Sugarbaker Paul H
Center for Gastrointestinal Malignancies, MedStar Washington Hospital Center, Washington, DC, USA.
Surg Oncol. 2017 Mar;26(1):63-70. doi: 10.1016/j.suronc.2017.01.002. Epub 2017 Jan 18.
Only approximately one in ten pancreas cancer patients is a candidate for potentially curative resection of this disease. Even this small fraction of patients has a poor prognosis following pancreatico-duodenectomy. The disease has an anatomic location that makes it difficult for the surgeon to maintain adequate margins of resection and prevent tumor spillage at the time of resection. Also, the disease is biologically aggressive and even with a complete visible resection of the disease, micrometastases are likely to remain behind.
A survey of the sites for surgical treatment failure of resected pancreas cancer was performed. Also, the multiple modalities used in an attempt to improve the results of cancer resection are scrutinized.

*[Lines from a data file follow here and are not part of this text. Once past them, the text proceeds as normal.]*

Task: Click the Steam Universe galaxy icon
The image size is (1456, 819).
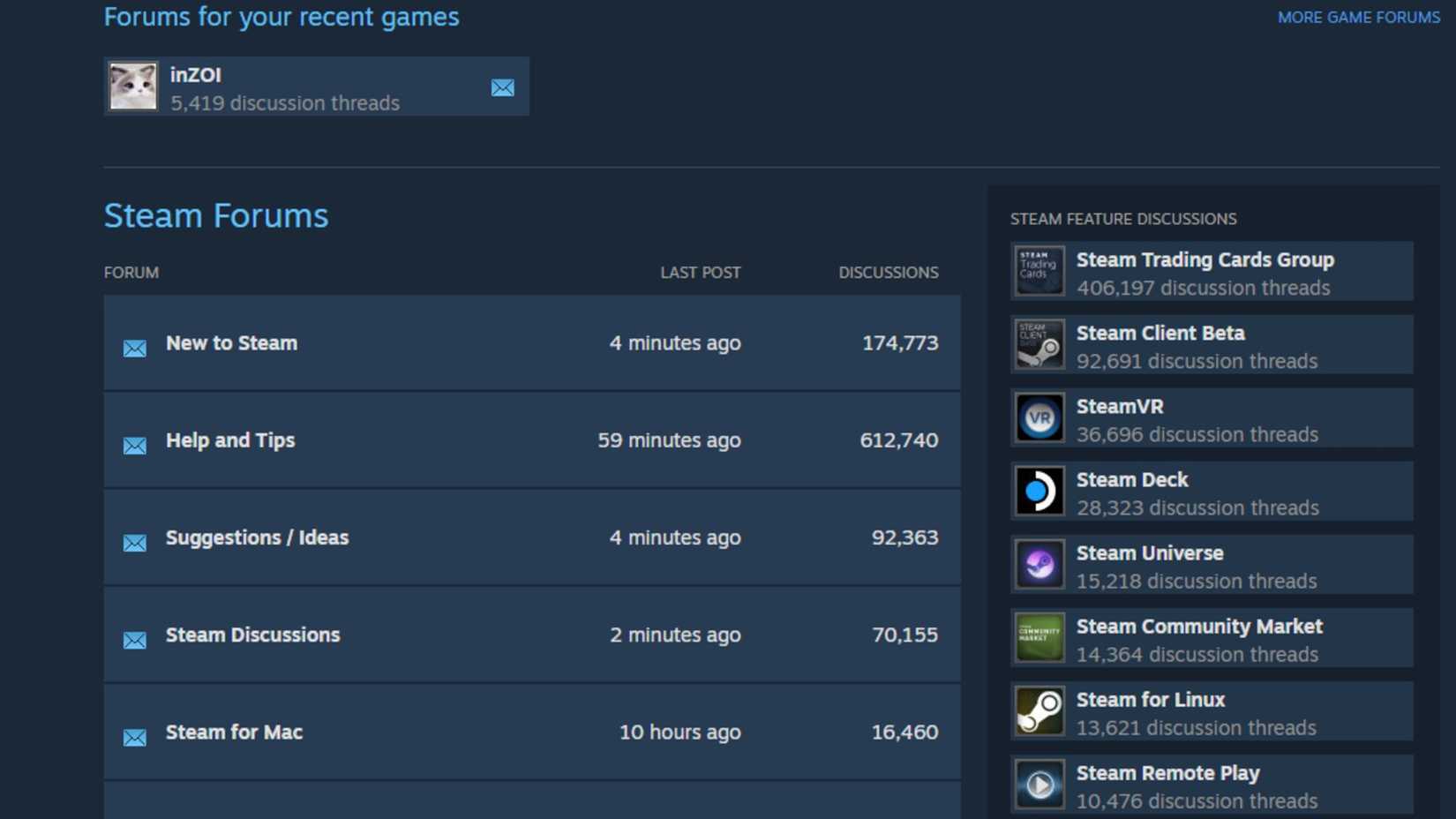Action: point(1039,564)
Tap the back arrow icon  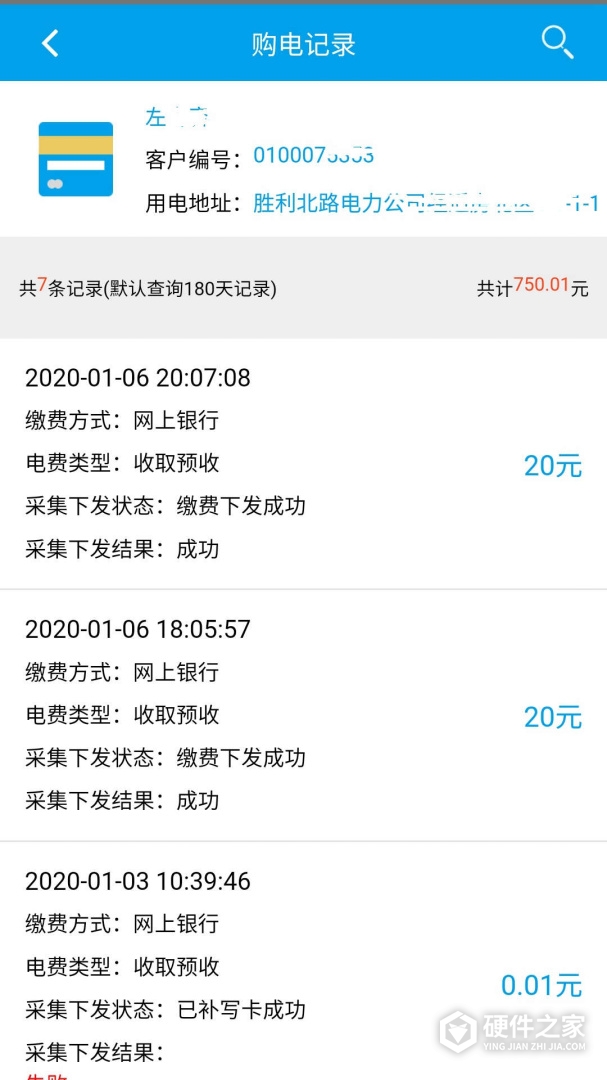tap(50, 43)
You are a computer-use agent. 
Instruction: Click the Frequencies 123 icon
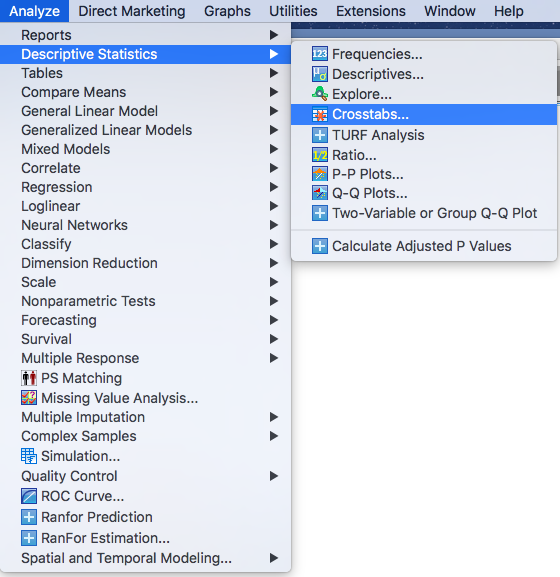pos(319,54)
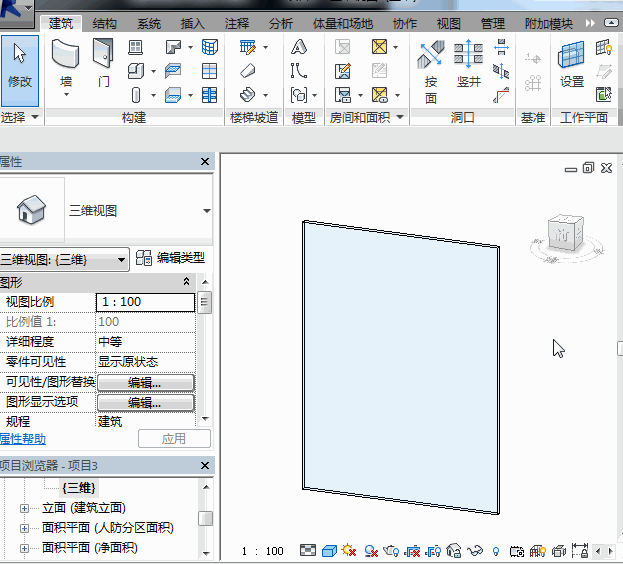Open the 注释 ribbon tab

tap(237, 23)
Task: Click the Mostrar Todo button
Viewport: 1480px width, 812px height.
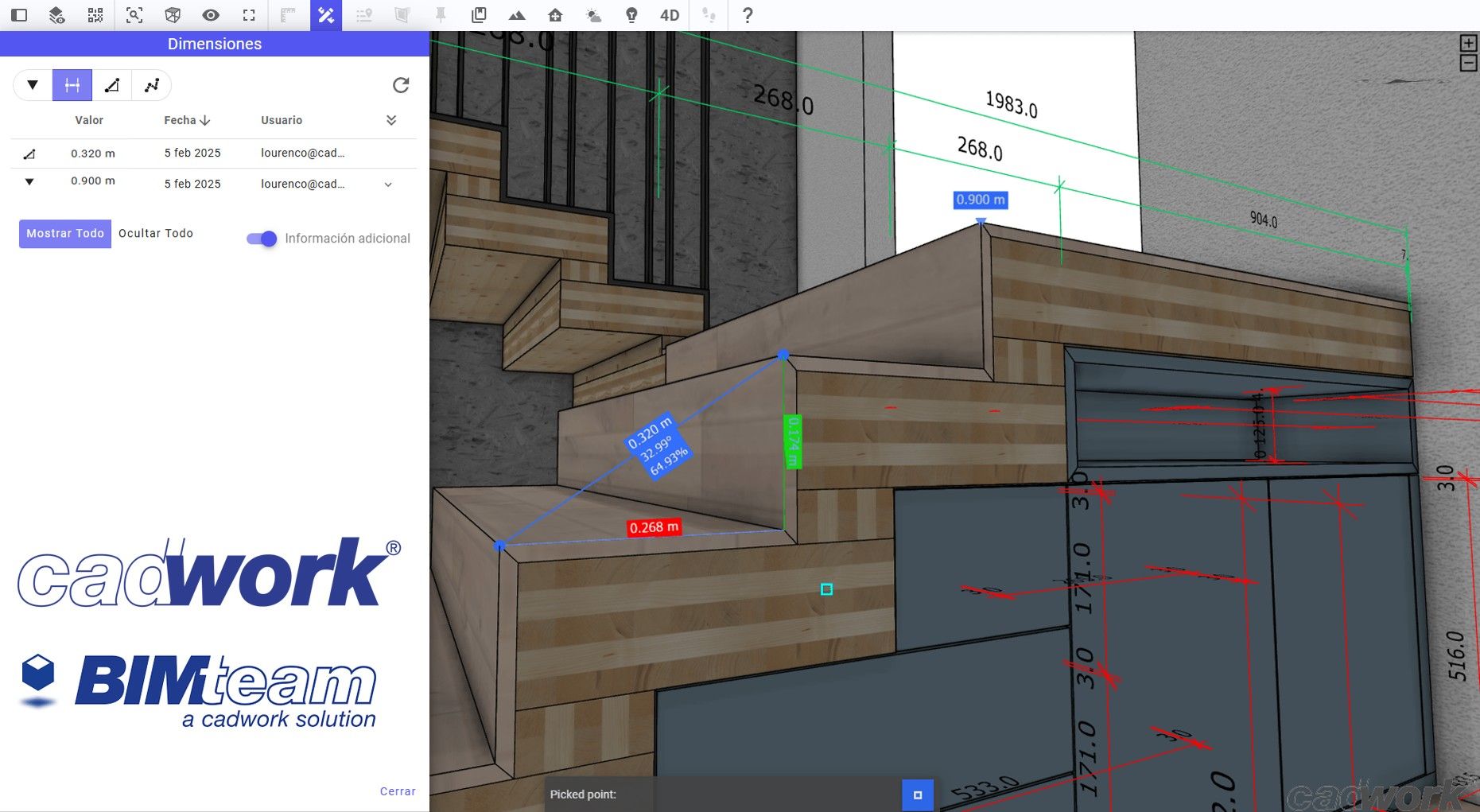Action: [x=65, y=234]
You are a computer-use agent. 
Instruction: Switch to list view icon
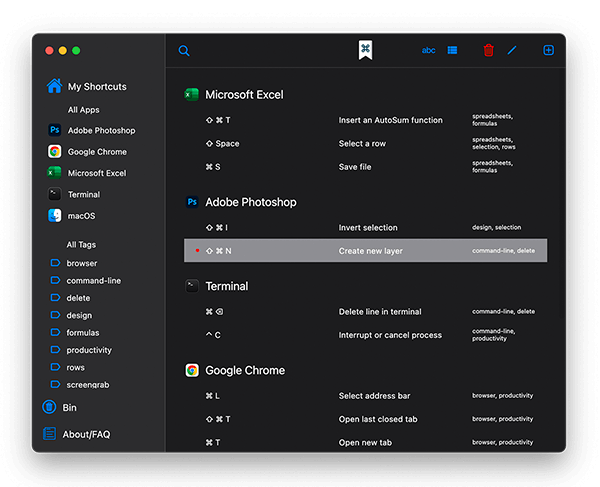[452, 50]
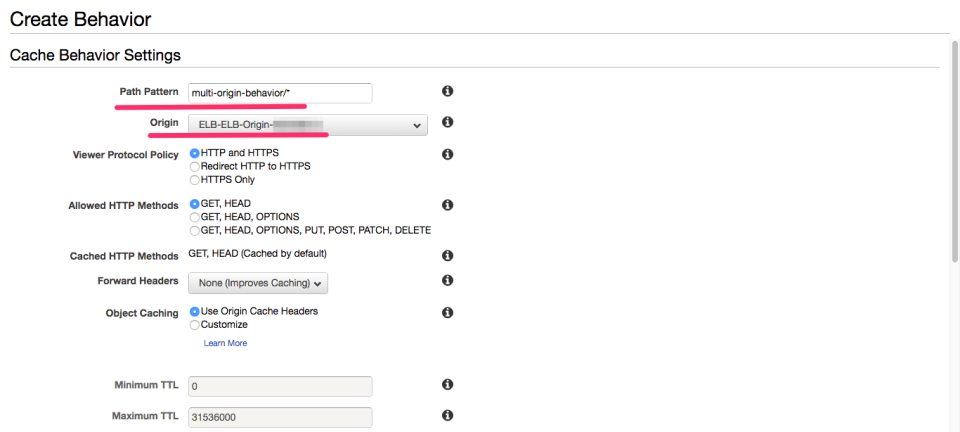
Task: Click the info icon beside Path Pattern
Action: 447,92
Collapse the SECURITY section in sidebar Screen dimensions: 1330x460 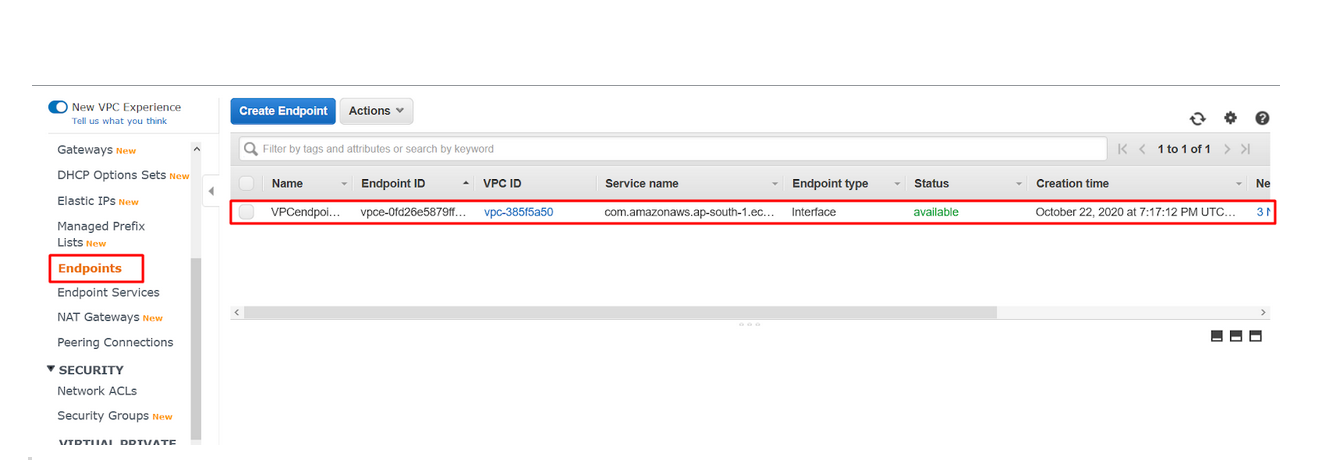(51, 369)
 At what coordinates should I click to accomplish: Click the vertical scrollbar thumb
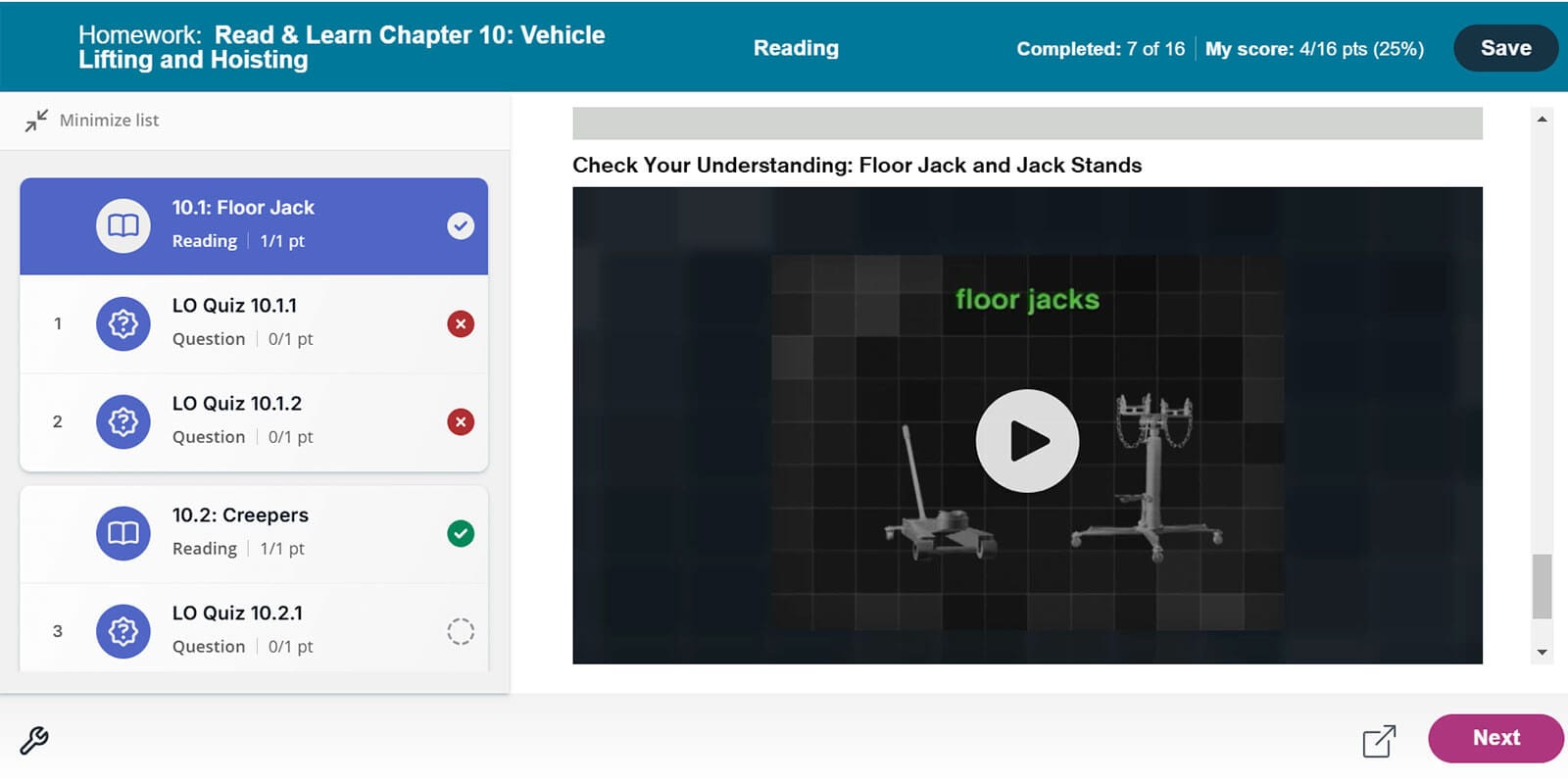[x=1542, y=586]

The surgical treatment failures are regional in nature and occur at the resection site and on peritoneal surfaces, within the liver, and within the regional lymph nodes. These anatomic sites account for nearly 100% of the initial sites of disease progression. Current hypothesis suggests that micrometastases released from the cancer specimen by the trauma of surgery account for the high incidence of resection site progression and peritoneal metastases. Although surgical trauma may contribute to micrometastases within the liver and lymph nodes, these are most likely present though not detected by preoperative radiologic studies. Adjuvant treatments such as neoadjuvant chemotherapy or combination systemic chemotherapy have not been associated with improved survival. Extended resections such as total pancreatectomy or extended lymphadenectomy have not been associated with benefit. However, resection with a negative margin of excision along with the removal of at least 12 lymph nodes in and around the pancreaticoduodenectomy specimen is associated with superior outcomes. A regional chemotherapy treatment that consists of hyperthermic intraperitoneal chemotherapy (HIPEC) with gemcitabine and long-term normothermic intraperitoneal chemotherapy (NIPEC-LT) gemcitabine for 6 months postoperatively is suggested as a new treatment that has demonstrated decreases in local-regional failure and promises to more adequately target micrometastases in the peritoneal space, in the liver and lymph nodes.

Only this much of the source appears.